Estimated time of arrival
One of the more common uses of the phrase is in public transportation where the movements of trains, buses, airplanes and the like can be used to generate estimated times of arrival depending on either a static timetable or through measurements on traffic intensity. In this respect, the phrase or its abbreviation is often paired with its complement, estimated time of departure (ETD), to indicate the expected start time of a particular journey. This information is often conveyed to a passenger information system as part of the core functionality of intelligent transportation systems.
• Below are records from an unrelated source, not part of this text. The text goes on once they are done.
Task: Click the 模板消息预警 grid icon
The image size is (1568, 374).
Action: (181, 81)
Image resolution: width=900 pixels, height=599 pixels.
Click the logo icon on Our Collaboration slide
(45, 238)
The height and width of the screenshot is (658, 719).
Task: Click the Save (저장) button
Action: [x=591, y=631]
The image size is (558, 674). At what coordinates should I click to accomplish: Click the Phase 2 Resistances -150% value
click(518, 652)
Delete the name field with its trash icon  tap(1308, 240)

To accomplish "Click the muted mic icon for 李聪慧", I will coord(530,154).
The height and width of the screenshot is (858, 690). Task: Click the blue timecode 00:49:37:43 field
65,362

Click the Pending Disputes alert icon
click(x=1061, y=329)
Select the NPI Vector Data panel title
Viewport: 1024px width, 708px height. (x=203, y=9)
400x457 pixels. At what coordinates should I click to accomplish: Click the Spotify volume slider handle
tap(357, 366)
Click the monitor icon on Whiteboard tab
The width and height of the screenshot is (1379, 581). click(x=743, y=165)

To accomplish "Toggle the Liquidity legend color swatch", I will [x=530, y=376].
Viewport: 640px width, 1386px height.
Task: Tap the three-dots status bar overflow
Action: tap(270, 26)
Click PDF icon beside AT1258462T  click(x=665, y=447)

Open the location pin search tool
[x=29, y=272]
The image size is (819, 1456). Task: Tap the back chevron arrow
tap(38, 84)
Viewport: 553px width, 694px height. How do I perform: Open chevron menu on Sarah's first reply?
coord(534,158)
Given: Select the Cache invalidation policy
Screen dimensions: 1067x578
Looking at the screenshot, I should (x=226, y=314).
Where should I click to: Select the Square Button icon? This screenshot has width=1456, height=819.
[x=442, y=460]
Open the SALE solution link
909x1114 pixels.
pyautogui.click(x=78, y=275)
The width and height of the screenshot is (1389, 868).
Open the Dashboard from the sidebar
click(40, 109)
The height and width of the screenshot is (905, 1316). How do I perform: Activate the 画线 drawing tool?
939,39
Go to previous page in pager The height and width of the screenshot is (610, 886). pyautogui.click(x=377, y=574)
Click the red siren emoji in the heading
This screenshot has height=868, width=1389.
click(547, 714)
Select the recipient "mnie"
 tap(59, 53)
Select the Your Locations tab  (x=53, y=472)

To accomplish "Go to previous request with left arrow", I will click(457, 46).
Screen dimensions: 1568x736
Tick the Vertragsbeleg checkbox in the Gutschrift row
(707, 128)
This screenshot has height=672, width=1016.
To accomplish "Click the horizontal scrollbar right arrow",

For example, a certain flight may have a calculated ETA based on the speed by which it has covered the distance traveled so far. The remaining distance is divided by the speed previously measured to roughly estimate the arrival time. This particular method does not take into account any unexpected events (such as new wind directions) which may occur on the way to the flight's destination.
ETA is also used metaphorically in situations where nothing actually moves physically, as in describing the time estimated for a certain task to complete (e.g. work undertaken by an individual; a computation undertaken by a computer program; or a process undertaken by an organization). The associated term is "estimated time of accomplishment", which may be a backronym.
Accurate and timely estimations of times of arrival are important in several application areas:
- In air traffic control arrival sequencing and scheduling, where scheduling aircraft arrival according to the first-come-first-served order of ETA at the runway minimizes delays.
- In airport gate assignment methods, to optimize gate utilization.
- In elevator control, to minimize the average waiting time or journey time of passengers (destination dispatch).